▶ _WHAT THE TASK REQUIRES_:
Answer these questions from the book reviews:
(a) How many of the author's recommendations did the first reviewer order from the library on the first day?
(b) Which list in the book does the first reviewer especially praise?
(c) How many helpful votes did the review dated 2008-02-26 receive?

══ PAGE EXCERPT

Review Date: 2008-02-21
I just got Cay's book in the mail. I speed read it just to get an over view. Now I am reading it slowly, savoring all the wisdom that the author has. We are a family of book lovers, but this book explains why picture books should be used for the whole family. The selection of books she has is wonderful, especially the list of picture books with recipes. The first day I ordered a dozen of her recommendations from the library. Great list for all types of families. Now I'll order more for my daughter and her children.

Picture Books for Childhood and Beyond
Helpful Votes: 5 out of 5 total.
Review Date: 2008-02-26
There are only a few books that I know I'll love even before I see them - and this was definitely one. Picture book afficionado Cay Gibson serves up a delicious array of picture books of all sorts to discover and savor for yourself from your local library (and hopefully start a collection of your own as well).

════
══ DATASET CONTENT

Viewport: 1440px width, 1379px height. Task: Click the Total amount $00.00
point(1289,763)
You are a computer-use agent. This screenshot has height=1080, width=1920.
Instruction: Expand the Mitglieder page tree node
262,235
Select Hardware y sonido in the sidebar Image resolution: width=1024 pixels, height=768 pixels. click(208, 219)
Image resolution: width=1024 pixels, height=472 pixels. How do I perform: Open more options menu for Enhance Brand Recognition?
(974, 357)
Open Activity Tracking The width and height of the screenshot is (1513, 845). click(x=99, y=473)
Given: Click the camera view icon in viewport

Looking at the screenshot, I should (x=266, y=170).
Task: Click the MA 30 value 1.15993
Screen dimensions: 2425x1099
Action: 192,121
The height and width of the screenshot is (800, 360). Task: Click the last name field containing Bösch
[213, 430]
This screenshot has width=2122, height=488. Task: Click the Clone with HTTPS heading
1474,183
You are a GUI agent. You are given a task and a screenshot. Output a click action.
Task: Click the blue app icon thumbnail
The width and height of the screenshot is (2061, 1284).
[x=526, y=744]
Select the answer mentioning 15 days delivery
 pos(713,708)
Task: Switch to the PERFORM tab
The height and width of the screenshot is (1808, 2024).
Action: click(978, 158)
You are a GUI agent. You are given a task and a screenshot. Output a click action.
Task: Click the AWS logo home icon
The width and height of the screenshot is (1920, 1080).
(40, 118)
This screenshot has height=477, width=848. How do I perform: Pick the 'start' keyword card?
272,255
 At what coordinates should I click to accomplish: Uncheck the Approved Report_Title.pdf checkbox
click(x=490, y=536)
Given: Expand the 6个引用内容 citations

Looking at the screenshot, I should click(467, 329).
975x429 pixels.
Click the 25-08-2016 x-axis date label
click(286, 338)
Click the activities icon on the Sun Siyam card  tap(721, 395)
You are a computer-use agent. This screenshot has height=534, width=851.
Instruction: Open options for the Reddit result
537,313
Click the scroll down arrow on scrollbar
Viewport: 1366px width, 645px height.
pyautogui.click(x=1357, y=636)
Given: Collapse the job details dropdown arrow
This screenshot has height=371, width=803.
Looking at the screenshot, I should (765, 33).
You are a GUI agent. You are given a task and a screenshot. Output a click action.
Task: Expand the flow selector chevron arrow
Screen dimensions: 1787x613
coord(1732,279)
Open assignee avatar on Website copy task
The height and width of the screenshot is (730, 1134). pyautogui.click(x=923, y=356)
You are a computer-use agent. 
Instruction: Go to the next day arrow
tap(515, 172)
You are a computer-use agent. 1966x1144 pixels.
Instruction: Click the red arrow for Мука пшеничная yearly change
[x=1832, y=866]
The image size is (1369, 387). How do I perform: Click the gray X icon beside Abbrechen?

════

▶ _SOLVED EXERCISE_:
(a) A dozen.
(b) The list of picture books with recipes.
(c) 5 out of 5 total.